Quand, pourquoi avons nous recours aux stéréotypes, et en quoi peuvent-ils être problématiques ?
Lisez jusqu’à la fin, Christine vous propose des conseils aux adolescents !
Interview faite par : Anaëlle Camarda
Retranscription faite par : Virginie Kehringer
Christine MORIN-MESSABEL
Je me suis aussi intéressée aux questions de mixité, notamment en lien avec l’apprentissage. Et puis toutes les questions liées à l’égalité filles/garçons et les questions psycho-sociales qui en découlent ; en général il s’agit du sentiment d’efficacité personnelle par exemple, les stratégies d’orientation, le rapport aux mathématiques notamment mais aussi de façon plus large à des disciplines spécifiques.
Certaines de mes recherches utilisent une méthodologie quasi expérimentale et vont s’appuyer sur des mesures directes : par exemple, après la lecture d’un album contre-stéréotypé à des enfants de grande section de maternelles, quelles sont leurs réactions immédiates par rapport à la lecture de cet album ? Nous avons alors recueilli des données à partir de dessins de leur moment préféré combiné avec une dictée à l’adulte de l’explication de ce dessin. J’utilise donc plusieurs méthodologies pour investiguer ces questions d’égalité de genre.
Christine MORIN-MESSABEL
Selon le contexte dans lequel on se trouve, ce dernier va évidemment moduler la saillance des catégories et donc moduler aussi les informations subjectives, c’est à dire la manière dont on va percevoir l’autre. Plus particulièrement, on parle de la catégorisation asymétrique de sexe : il s’agit d’une catégorisation très saillante sur le plan cognitif puisque le « sexe » de la personne que l’on rencontre est l’un des premiers indices identificatoires que l’on perçoit. A partir de ce début de catégorisation, on va distinguer tout de suite deux groupes : « nous », les personnes qui appartiennent à notre propre groupe, et « eux », celles qui appartiennent à un autre groupe.

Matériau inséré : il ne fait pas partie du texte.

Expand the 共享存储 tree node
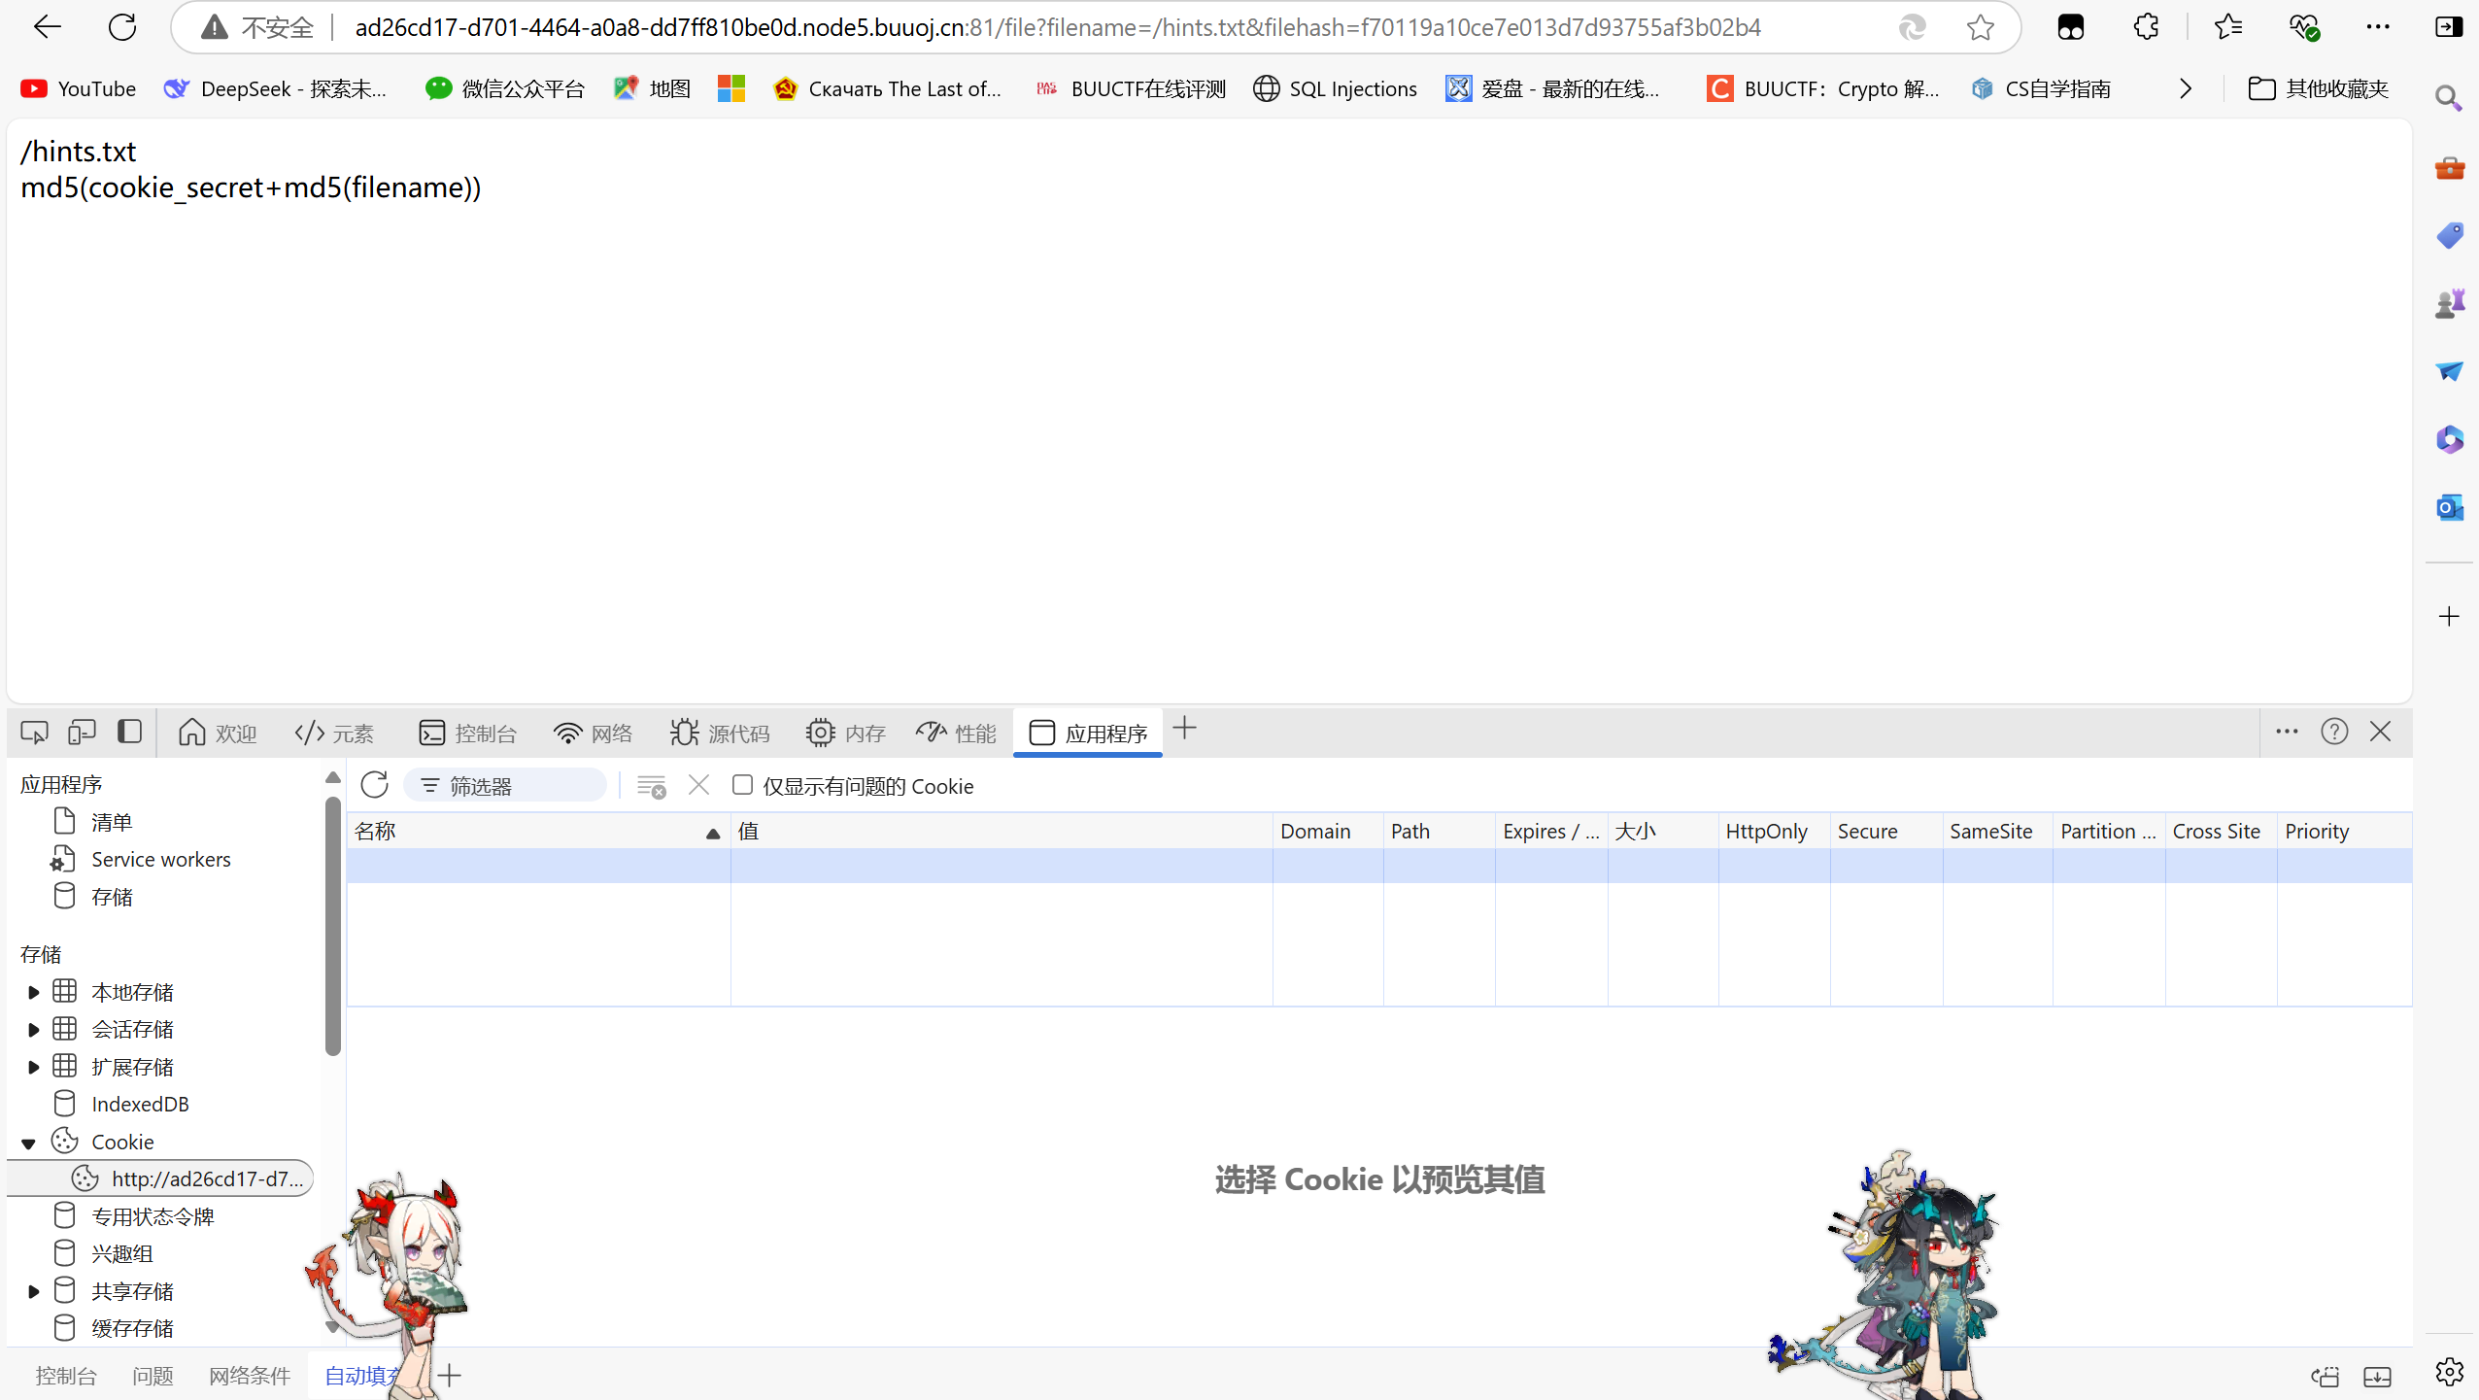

Dès lors existe un processus d’assimilation intra-catégorielle qui fait que l’on s’identifie, que l’on se trouve des ressemblances avec les membres du groupe auquel on appartient, et à l’inverse un processus de différenciation intra-catégorielle qui fait que l’on se trouve différent des personnes que l’on a catégorisées dans un autre groupe que le sien.
Lorsqu’il s’agit de catégorisation sociale, il faut alors ajouter un biais d’homogénéisation de l’exogroupe : on trouve que les membres de l’autre groupe se ressemblent bien plus que nous ne ressemblons à ceux de notre groupe. Ces éléments de ressemblance et de différenciation vont reposer sur des caractéristiques qui sont censées définir le groupe. C’est à partir de là qu’apparaissent les stéréotypes : ce qui va définir mon groupe, ce sont des éléments prototypiques de mon groupe et de l’exogroupe.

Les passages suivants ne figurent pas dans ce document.